[The problem] Once you reach the line that contains "The height and width of the screenshot is (980, 1225).", retype it and every line after it exactly, ending with the last line of the entries.

[Opening Data extract section]

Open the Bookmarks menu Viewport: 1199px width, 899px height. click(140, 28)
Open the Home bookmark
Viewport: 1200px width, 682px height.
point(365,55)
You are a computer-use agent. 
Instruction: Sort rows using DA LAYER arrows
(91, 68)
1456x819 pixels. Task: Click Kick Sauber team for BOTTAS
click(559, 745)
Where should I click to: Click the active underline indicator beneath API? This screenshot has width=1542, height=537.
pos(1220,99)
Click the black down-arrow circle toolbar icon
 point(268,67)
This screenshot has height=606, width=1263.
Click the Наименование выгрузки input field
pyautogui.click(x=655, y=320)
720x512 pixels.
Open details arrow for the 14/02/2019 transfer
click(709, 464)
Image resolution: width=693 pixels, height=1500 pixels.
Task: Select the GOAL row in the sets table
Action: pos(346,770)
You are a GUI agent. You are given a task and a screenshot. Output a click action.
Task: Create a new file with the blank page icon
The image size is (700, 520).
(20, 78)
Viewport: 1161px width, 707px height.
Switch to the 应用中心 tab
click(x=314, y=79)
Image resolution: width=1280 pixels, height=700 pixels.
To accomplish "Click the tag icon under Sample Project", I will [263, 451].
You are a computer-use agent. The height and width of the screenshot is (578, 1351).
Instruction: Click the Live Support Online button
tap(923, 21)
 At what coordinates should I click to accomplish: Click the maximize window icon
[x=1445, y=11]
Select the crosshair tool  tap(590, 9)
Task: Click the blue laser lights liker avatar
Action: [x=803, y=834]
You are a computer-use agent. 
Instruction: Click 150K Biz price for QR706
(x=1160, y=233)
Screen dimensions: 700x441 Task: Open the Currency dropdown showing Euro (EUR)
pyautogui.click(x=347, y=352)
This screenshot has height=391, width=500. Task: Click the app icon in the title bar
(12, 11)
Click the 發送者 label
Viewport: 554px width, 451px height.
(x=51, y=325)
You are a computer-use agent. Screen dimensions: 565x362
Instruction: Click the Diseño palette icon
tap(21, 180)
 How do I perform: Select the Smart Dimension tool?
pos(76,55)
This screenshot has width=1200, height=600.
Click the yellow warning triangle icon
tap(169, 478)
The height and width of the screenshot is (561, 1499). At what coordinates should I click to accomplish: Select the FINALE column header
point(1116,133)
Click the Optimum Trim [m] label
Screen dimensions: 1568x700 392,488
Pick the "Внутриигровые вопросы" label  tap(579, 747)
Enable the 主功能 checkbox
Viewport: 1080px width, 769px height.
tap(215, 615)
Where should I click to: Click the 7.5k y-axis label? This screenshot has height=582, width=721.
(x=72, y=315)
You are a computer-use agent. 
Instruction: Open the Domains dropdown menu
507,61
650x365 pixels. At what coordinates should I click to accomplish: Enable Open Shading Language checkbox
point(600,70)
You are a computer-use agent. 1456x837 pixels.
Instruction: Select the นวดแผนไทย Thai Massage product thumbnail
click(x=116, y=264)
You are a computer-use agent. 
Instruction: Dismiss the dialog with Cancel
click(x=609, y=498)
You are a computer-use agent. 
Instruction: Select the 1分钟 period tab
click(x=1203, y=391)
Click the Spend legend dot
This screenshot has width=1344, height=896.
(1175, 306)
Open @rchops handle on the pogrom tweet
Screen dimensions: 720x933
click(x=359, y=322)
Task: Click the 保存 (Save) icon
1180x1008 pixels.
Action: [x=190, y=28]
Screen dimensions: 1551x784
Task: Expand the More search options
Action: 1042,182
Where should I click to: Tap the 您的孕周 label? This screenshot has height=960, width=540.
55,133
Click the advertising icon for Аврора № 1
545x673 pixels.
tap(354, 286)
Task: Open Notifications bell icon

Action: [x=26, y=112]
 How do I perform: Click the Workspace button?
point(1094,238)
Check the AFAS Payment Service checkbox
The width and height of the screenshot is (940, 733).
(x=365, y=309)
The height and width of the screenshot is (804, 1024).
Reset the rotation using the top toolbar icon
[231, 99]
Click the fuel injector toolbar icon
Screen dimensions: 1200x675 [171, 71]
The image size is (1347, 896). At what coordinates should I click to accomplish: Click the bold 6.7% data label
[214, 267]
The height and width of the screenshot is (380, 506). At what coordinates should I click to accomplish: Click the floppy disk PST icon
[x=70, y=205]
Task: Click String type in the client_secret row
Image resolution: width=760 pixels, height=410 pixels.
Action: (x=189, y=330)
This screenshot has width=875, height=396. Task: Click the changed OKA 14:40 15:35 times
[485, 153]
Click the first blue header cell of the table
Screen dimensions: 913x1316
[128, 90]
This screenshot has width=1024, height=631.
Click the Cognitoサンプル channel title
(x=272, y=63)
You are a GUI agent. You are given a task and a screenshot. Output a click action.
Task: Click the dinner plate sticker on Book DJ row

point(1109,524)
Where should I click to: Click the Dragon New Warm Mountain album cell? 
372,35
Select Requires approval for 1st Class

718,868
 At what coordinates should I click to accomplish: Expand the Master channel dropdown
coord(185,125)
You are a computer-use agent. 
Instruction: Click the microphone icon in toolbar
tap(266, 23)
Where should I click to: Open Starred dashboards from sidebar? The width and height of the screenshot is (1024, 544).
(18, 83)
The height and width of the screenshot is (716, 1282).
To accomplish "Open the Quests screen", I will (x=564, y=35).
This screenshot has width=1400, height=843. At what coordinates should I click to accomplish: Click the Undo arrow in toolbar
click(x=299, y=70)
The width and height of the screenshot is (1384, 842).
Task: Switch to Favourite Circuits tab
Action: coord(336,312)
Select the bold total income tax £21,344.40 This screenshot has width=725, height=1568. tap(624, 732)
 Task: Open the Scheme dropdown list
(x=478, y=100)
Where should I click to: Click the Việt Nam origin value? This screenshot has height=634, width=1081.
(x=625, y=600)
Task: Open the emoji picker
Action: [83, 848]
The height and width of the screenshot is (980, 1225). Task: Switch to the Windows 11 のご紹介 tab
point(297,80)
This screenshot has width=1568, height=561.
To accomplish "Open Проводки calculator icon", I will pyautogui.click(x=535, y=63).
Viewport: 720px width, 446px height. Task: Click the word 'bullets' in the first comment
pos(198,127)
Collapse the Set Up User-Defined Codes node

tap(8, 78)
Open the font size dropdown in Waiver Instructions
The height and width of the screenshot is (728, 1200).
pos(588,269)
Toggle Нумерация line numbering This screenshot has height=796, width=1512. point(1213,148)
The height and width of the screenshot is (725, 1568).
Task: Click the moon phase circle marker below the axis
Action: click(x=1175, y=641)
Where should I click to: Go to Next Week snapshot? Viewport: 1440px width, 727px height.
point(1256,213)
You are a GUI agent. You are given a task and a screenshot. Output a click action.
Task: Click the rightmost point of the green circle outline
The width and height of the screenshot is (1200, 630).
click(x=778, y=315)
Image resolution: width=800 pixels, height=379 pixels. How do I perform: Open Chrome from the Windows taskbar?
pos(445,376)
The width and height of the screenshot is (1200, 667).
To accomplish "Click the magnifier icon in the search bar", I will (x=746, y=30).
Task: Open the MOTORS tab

[Closing Data extract section]

[Solution to the problem]
The height and width of the screenshot is (980, 1225). Task: Switch to the Windows 11 のご紹介 tab
point(297,80)
This screenshot has width=1568, height=561.
To accomplish "Open Проводки calculator icon", I will pyautogui.click(x=535, y=63).
Viewport: 720px width, 446px height. Task: Click the word 'bullets' in the first comment
pos(198,127)
Collapse the Set Up User-Defined Codes node

tap(8, 78)
Open the font size dropdown in Waiver Instructions
The height and width of the screenshot is (728, 1200).
pos(588,269)
Toggle Нумерация line numbering This screenshot has height=796, width=1512. point(1213,148)
The height and width of the screenshot is (725, 1568).
Task: Click the moon phase circle marker below the axis
Action: click(x=1175, y=641)
Where should I click to: Go to Next Week snapshot? Viewport: 1440px width, 727px height.
point(1256,213)
You are a GUI agent. You are given a task and a screenshot. Output a click action.
Task: Click the rightmost point of the green circle outline
The width and height of the screenshot is (1200, 630).
click(x=778, y=315)
Image resolution: width=800 pixels, height=379 pixels. How do I perform: Open Chrome from the Windows taskbar?
pos(445,376)
The width and height of the screenshot is (1200, 667).
To accomplish "Click the magnifier icon in the search bar", I will (x=746, y=30).
Task: Open the MOTORS tab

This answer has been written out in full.